Hell, the “shift,” which was a team-wide and not league-wide change, actually caused more walks to replace the lost singles, so what would happen if that was forcefully reversed? We don’t really know of the unintended consequences of these actions which is why, and this is the real point... I don’t think this is all about improving the game.

Ask a baseball historian in a century from now what the defining issue of the day would be, it would largely be two things. One would be the labor aspect in conjunction with technology and analytics, and how that reined in the (in owners’ views) excesses of the free agency era to mediate between then and the reserve clause era.
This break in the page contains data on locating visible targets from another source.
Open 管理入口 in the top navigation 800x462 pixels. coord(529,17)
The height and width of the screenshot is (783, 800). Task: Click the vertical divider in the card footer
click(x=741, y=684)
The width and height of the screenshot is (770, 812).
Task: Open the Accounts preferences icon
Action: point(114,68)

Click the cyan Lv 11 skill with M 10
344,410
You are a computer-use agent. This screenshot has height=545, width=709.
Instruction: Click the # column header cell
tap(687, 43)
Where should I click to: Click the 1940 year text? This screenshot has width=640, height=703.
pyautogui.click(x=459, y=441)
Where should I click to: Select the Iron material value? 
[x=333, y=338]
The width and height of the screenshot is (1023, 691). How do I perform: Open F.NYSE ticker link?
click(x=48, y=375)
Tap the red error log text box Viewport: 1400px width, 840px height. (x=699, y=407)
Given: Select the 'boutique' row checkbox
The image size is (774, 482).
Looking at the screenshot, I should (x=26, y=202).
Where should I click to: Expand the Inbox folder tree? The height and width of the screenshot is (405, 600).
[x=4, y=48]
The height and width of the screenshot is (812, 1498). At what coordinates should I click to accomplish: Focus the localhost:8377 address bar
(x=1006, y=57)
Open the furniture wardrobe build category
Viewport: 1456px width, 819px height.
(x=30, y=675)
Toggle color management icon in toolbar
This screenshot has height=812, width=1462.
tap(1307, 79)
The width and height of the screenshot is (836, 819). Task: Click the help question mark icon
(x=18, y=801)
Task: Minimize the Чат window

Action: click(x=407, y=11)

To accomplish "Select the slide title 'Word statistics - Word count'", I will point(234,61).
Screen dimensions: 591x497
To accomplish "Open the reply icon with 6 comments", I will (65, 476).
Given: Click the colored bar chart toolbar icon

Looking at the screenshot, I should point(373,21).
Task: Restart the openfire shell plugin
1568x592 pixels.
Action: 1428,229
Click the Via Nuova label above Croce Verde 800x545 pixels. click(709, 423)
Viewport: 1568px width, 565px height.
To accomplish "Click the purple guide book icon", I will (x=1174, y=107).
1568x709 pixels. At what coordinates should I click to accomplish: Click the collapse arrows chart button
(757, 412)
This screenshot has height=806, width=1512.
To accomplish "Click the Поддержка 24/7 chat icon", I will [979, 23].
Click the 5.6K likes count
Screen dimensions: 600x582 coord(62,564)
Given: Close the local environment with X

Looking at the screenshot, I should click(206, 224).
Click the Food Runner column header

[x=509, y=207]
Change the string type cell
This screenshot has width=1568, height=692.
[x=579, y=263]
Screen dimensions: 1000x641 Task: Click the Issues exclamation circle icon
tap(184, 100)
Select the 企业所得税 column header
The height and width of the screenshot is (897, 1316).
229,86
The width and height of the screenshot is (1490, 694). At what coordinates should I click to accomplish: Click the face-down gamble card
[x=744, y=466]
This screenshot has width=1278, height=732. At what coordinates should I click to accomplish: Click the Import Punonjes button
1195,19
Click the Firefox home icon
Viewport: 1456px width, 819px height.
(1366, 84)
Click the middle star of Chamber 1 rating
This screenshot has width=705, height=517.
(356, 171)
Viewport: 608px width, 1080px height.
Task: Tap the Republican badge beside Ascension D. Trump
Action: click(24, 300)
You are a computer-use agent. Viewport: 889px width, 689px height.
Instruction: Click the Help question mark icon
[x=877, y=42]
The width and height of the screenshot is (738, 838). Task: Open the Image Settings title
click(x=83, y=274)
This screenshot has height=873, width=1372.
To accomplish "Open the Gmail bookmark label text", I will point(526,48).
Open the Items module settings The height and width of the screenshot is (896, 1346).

The other will also be a business aspect, and that is the viewership and revenue stream of the sport. Fandom is largely in the age-45-and-up space, yet revenue has doubled over the decade. This has been due to the revenue from lucrative TV deals, which may or may not be a bubble, and streaming money, which capitalizes on a more hyper-specific media market.

Both of them have largely been deflected and exacerbated by the league and the Commissioner’s office, largely by supporting the owners’ efforts and by further investing in those revenue streams like gambling and MLBAM, while simultaneously eschewing the larger, structural issues around both the age problem and the instability of the TV market.

So in its stead has become the false narrative, parroted by broadcasters and pundits on a screen near you, that, in fact, the game itself is broken. This tweak or that tweak will move the needle, I’m sure, as if that genuinely makes any sense, and this experiment only reveals that point. There’s no scientific method, or teasing out what change fixes what issue without causing more side effects, it’s tossing ham-and-mustard on the wall to see if it slides off or not.

Remember, the introduction of the lowered mound in 1969 was seen as a severe intervention, and the year(s) of the pitcher was building for a while before 1968. Yet they still waited another four years to introduce the designated hitter, and only in one league! I’m not saying there should be cautiousness for cautiousness’ sake, but there’s a sense of recklessness that doesn’t necessarily show they’ve been thought through.

You can’t teach an old dog new tricks, nor an old league. While a Kennesaw Mountain Landis program saw a staunch anti-gambling agenda to boost gate sales and trust, a Manfred program of rule changes, online media, and ironically pro-gambling is entirely, logically consistent considering the theme of the league is chasing the preferred revenue stream of the day, even if the rule changes are just a justification for the latter.